Eventsourcing and Views (Developer)

This page explains how BIOMERO tracks workflow execution using eventsourcing, and how read models (“views”) are maintained and migrated.

Overview

Event side: domain aggregates emit immutable events and are stored in an event store (via eventsourcing_sqlalchemy).
View side: lightweight SQLAlchemy models are updated by ProcessApplications that listen to events and persist denormalized rows for fast queries and dashboards.

Event side

Aggregates: see biomero.eventsourcing - WorkflowRun (create/start/complete/fail; holds list of task IDs) - Task (create/start/complete/fail; adds Slurm job IDs; status/progress; results)
Application service: WorkflowTracker orchestrates aggregate lifecycle methods and commits using EngineManager.
Persistence: the event store is managed by the eventsourcing library.

Environment

Required env vars: - PERSISTENCE_MODULE=eventsourcing_sqlalchemy - SQLALCHEMY_URL=postgresql+psycopg2://... (or sqlite for tests)
Engine wiring: EngineManager.create_scoped_session() configures the SQLAlchemy engine/session used both by eventsourcing and the views.

Versioning aggregates

When changing aggregate or event schemas, keep backward compatibility with stored events:

Bump INITIAL_VERSION (or class_version) as appropriate.
Add upcast_vX_vY(state) static methods on Aggregate/Event classes to adapt older event snapshots to the new shape.
See the eventsourcing docs for versioning patterns.

View side

Views are updated by ProcessApplications that consume events and persist into BIOMERO-owned tables (all start with biomero_...):

biomero.views.JobAccounting -> biomero_job_view (user/group + task_id per Slurm job)
biomero.views.JobProgress -> biomero_job_progress_view (status/progress per Slurm job)
biomero.views.WorkflowProgress -> biomero_workflow_progress_view (status/progress/name/user/group/task)
biomero.views.WorkflowAnalytics -> biomero_task_execution (per-task analytics, timings, failures)

These are standard SQLAlchemy models defined in biomero.database. Schema changes are applied via event sourcing system rebuild.

Rebuilding views (reprojection)

Views are derived data and can be safely rebuilt from the event log:

Truncate view tables (optional): - biomero_job_view, biomero_job_progress_view, biomero_workflow_progress_view, biomero_task_execution
Reprocess events from the start with a System runner:

from eventsourcing.system import System, SingleThreadedRunner
from biomero import WorkflowTracker
from biomero.views import JobAccounting, JobProgress, WorkflowProgress, WorkflowAnalytics

system = System(pipes=[[WorkflowTracker, JobAccounting],
                       [WorkflowTracker, JobProgress],
                       [WorkflowTracker, WorkflowProgress],
                       [WorkflowTracker, WorkflowAnalytics]])
runner = SingleThreadedRunner(system)
runner.start()
# Optionally call: runner.get(WorkflowTracker).pull_and_process(leader_name=WorkflowTracker.__name__)
runner.stop()

Notes: - View upserts use session.merge(...) or primary keys to stay idempotent. - If you change primary keys or uniqueness, do a one-off cleanup before reprojecting.

Schema changes (views only)

BIOMERO view tables are managed via the event sourcing system rebuild mechanism.

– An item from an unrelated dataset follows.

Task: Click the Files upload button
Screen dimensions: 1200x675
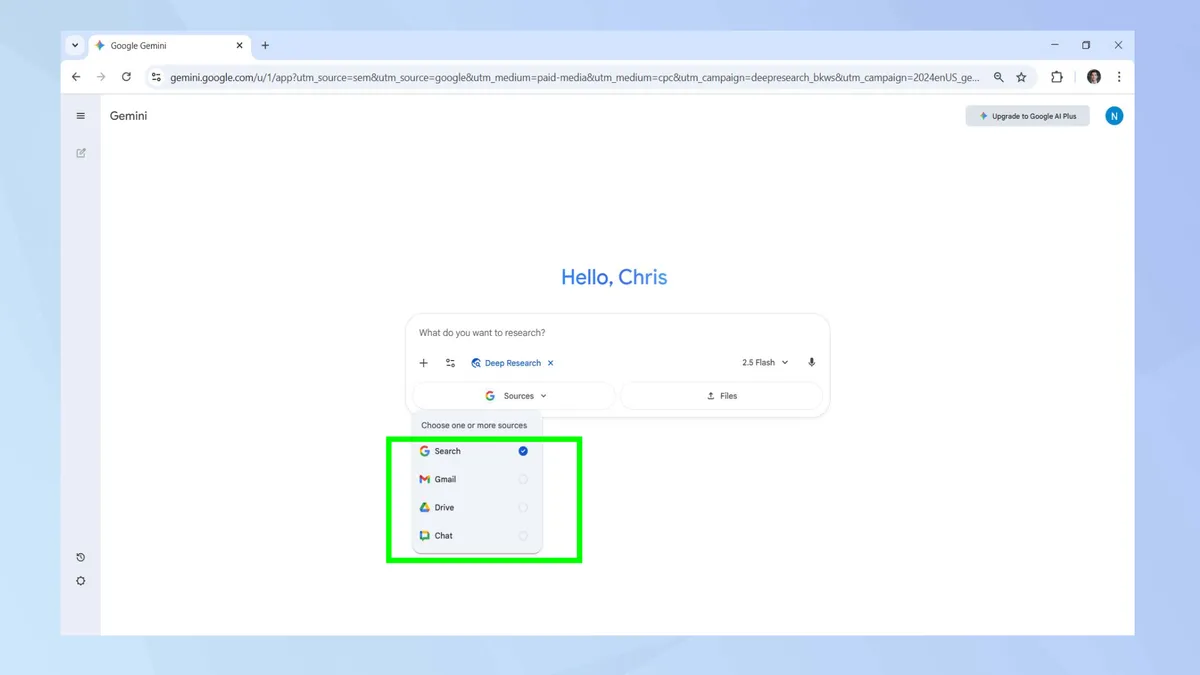Action: (722, 395)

The event store tables are managed by the eventsourcing library.

Typical workflow for view schema changes:

Edit SQLAlchemy models in biomero.database (BIOMERO view tables only).
Use the event sourcing rebuild to apply changes:

# In Python code or SLURM Init script:
client.initialize_analytics_system(reset_tables=True)

This will drop and recreate all view tables with the new schema, then replay all events to repopulate them with the updated structure.

Gotchas

When changing aggregates, add upcasters so old events can still be rehydrated.
Rebuilding views is safe and preferred over complex data migrations.
The rebuild process drops tables, so there will be brief downtime during the operation.